Plano de Saúde condenado por recusar medicamento a gestante em risco
A 12ª Câmara Cível do TJMG condenou um plano de saúde a pagar R$ 15 mil por danos morais após recusar medicamento a gestante em risco. Decisão pode servir de precedente.
O Tribunal de Justiça de Minas Gerais (TJMG) condenou um plano de saúde a pagar R$ 15 mil de indenização por danos morais a uma gestante que teve negada a cobertura do medicamento Enoxaparina 40 mg. A decisão, da 12ª Câmara Cível, foi divulgada nesta semana e pode servir de precedente para casos semelhantes.

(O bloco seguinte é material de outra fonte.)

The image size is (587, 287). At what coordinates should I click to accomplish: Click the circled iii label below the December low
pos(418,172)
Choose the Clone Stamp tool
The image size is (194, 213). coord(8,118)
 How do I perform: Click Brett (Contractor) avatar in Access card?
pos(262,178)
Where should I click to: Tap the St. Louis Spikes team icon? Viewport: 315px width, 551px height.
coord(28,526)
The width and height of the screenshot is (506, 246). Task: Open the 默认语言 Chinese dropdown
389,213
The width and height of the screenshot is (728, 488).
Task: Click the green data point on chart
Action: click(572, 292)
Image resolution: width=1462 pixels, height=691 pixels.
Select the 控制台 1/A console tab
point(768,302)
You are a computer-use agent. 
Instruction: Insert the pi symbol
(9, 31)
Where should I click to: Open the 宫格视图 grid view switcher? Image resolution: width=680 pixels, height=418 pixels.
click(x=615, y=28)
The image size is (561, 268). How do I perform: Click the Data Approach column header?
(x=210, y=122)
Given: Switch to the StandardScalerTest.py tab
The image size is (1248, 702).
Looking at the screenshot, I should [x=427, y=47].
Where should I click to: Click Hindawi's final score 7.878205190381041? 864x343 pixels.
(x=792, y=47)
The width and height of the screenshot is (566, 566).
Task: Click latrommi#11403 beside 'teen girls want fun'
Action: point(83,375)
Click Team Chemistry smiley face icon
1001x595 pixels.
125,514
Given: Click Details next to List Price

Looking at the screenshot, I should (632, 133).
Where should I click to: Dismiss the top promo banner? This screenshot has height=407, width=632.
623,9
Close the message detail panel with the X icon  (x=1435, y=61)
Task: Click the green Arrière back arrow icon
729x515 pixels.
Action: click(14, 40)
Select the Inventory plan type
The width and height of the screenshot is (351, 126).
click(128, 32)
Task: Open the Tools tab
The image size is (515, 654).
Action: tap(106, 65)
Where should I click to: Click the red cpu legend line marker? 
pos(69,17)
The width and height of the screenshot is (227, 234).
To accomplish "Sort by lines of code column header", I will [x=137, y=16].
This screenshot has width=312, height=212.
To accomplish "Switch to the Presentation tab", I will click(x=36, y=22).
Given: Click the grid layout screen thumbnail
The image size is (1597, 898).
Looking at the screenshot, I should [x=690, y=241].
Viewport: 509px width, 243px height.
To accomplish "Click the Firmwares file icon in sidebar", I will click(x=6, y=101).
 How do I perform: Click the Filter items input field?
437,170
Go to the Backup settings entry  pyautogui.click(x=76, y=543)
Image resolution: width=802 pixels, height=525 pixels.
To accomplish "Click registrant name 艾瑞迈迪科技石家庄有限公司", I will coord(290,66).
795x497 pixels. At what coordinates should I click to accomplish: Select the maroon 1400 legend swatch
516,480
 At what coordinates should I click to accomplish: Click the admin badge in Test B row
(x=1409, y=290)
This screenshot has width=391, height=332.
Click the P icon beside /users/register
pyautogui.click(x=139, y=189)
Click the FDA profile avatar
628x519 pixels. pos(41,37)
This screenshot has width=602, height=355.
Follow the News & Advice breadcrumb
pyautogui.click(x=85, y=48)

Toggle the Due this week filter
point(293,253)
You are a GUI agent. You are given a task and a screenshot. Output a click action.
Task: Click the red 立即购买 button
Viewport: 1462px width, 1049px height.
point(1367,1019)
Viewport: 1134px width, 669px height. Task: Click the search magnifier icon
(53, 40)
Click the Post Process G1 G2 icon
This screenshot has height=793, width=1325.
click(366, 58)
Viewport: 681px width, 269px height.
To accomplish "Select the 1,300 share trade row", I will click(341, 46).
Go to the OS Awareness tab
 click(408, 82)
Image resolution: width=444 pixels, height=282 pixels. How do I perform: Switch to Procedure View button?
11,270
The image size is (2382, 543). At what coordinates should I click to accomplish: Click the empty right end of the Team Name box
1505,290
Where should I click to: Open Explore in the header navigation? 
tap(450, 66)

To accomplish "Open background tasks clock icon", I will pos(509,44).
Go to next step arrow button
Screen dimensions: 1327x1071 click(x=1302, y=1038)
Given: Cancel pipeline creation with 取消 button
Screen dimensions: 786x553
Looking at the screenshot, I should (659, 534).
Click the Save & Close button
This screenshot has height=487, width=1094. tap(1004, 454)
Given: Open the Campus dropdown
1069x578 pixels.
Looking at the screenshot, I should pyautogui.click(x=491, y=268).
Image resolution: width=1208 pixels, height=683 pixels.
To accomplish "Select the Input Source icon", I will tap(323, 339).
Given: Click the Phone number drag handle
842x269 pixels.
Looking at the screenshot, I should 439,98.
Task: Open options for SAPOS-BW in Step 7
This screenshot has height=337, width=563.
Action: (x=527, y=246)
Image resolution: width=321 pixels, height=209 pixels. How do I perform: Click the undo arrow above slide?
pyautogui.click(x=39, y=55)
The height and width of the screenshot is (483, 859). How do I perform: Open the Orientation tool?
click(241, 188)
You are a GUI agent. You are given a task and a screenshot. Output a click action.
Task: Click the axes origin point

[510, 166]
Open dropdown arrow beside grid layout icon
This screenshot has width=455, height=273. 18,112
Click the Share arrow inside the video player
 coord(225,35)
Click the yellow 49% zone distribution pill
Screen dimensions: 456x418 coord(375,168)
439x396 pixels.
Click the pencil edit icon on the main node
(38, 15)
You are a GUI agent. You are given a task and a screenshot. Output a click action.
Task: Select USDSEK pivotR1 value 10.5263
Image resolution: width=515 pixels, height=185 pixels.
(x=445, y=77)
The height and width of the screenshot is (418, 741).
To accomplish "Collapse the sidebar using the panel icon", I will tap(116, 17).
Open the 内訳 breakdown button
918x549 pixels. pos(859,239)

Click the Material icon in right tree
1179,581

A gestante, que estava em acompanhamento pré-natal, foi diagnosticada com trombofilia por deficiência de proteína S, condição que provoca coagulação excessiva do sangue. Segundo laudo médico, o quadro poderia comprometer o crescimento do feto, com "alto risco de sofrimento e morte fetal súbita". Por isso, foi prescrito o uso diário do medicamento até o parto e por mais seis semanas após o nascimento.
A operadora negou a cobertura, alegando exclusão contratual para medicamentos de uso domiciliar. A paciente então recorreu à Justiça. Em primeira instância, na Comarca de Ipatinga, o pedido foi negado, pois o juízo entendeu que a cláusula era válida. Mas a 12ª Câmara Cível reformou a decisão.
O relator, desembargador Monteiro de Castro, ponderou que a trombofilia gestacional com risco de morte fetal é uma complicação obstétrica gravíssima, que atrai a obrigatoriedade de atendimento de urgência. Além disso, o plano não comprovou que a medicação era estritamente domiciliar e autogerida, nem ofereceu alternativa de aplicação em sua rede ambulatorial.
O fornecimento diário do remédio já vinha ocorrendo por força de uma liminar, o que garantiu que a gestação chegasse ao fim em segurança e o bebê nascesse saudável. O voto do relator foi acompanhado pelos desembargadores Joemilson Lopes e Régia Ferreira de Lima. Ficaram vencidos José Américo Martins da Costa e Francisco Costa, que entendiam que a exclusão contratual tinha amparo na Lei de Planos de Saúde.
Para quem enfrenta situação parecida, a decisão reforça que negativas de cobertura em casos de urgência podem ser questionadas na Justiça, mesmo com cláusulas contratuais restritivas. O acórdão tramita sob o nº 1.0000.24.314610-7/002.